The USF is a complex program by which telecommunications carriers, and other parties offering telecommunications services, contribute a percentage of their telecommunications revenue to subsidize certain services. These include basic phone service in rural or other high-cost geographic areas and Internet access in schools and libraries.
Unfortunately, VoIP service providers have very little time to get up to speed with the new regulations. There are a variety of issues that VoIPs will need to address in short order to comply with the FCC's recent decision:
Service providers will need to determine whether their service is what the FCC calls an "interconnected VoIP" that will be subject to USF payment obligations. The FCC interprets the concept of "interconnected VoIP" broadly, to include any VoIP service offering that is capable of making or receiving two-way calls over the public telephone network, whether the customer actually does so or not. Desktop software companies and other Internet service providers may need to carefully consider whether their products are covered under the FCC's definition; in some cases, they might be better off disabling any VoIP capabilities.
VoIP providers will need to identify interstate revenue for USF reporting purposes. But the FCC's new order raises several problems, including the need to identify whether traffic is interstate, intrastate or international.

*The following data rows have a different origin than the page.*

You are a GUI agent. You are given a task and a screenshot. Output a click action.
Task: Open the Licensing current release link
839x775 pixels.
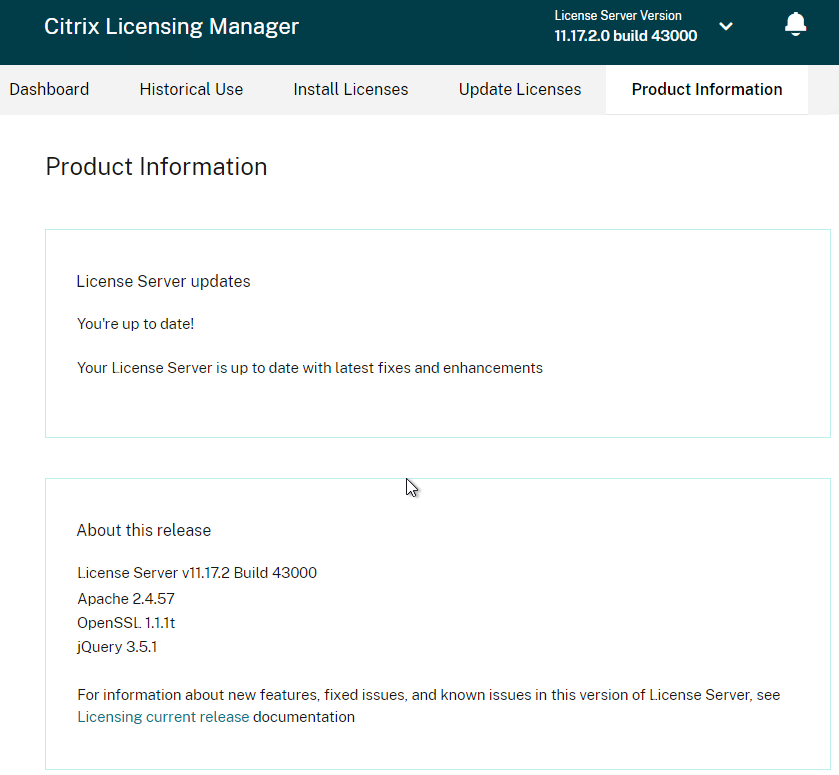163,717
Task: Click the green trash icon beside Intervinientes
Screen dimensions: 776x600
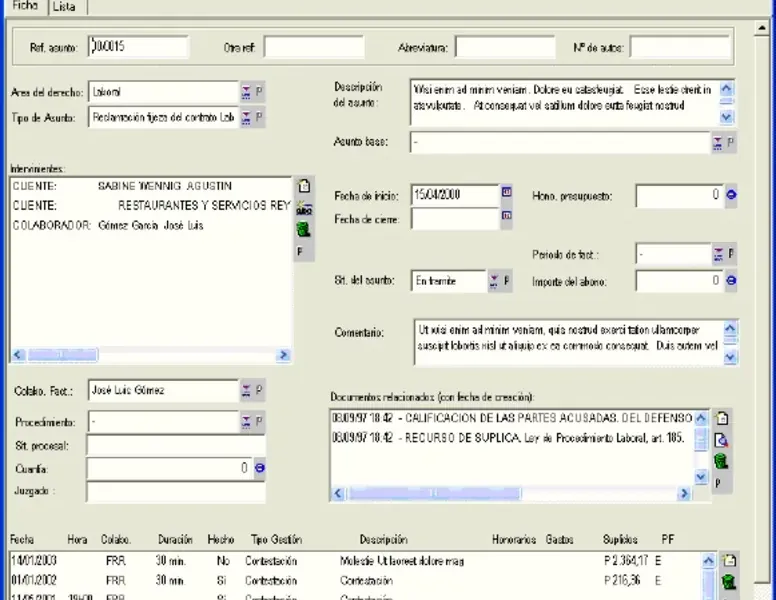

The FCC adopted a so-called safe harbor of 64.9 percent for VoIP providers. What this means is that the FCC will not investigate the provider's assumption if it reports that 64.9 percent of its revenue is interstate. The FCC will also allow a VoIP provider to determine its interstate revenue through the use of a traffic study. But since the particular study to be used will need to be preapproved by the FCC, as a practical matter this option will not be available for the Aug. 1 filing.
Another problem related to revenue reporting involves segregating "phone" revenue from other VoIP services revenue, when all services are typically marketed as a bundled package. Most VoIP services include a number of features that would normally be excluded from the USF contribution base, such as voice mail and certain calling features. The USF rules do have safe harbors for separating "telecommunications" revenue from "information service" and equipment revenue derived from the same bundled service offering. But they are not helpful to companies that have probably never priced each service or product in the "bundle" separately.
Unless a VoIP provider can verify that its telecommunications revenue is 100 percent interstate or international, it might have to face the sort of state public utility commission regulation that the FCC recently preempted in Minnesota and New York. Although not regulated as telecom carriers, VoIP providers may be forced to contribute to state USF funds under the FCC's order.
Because of the many filing obligations required by the FCC's order, VoIP service providers need to get busy. Contributors to the federal USF are required to make five filings each year. In addition to an annual filing, all USF contributors must file once each quarter, reporting the gross amounts billed in the previous quarter and projections of the revenue they expect to bill, as well as the revenue they expect to collect, in the next calendar quarter. And because VoIP providers filing for the first time will need to register to receive a "filer ID" in advance of the quarterly filing, they are actually facing their first deadline before the Aug. 1 report is due.
The clock is ticking.
Frederick M. Joyce and Christine McLaughlin are attorneys at the Venable law firm in Washington, D.C.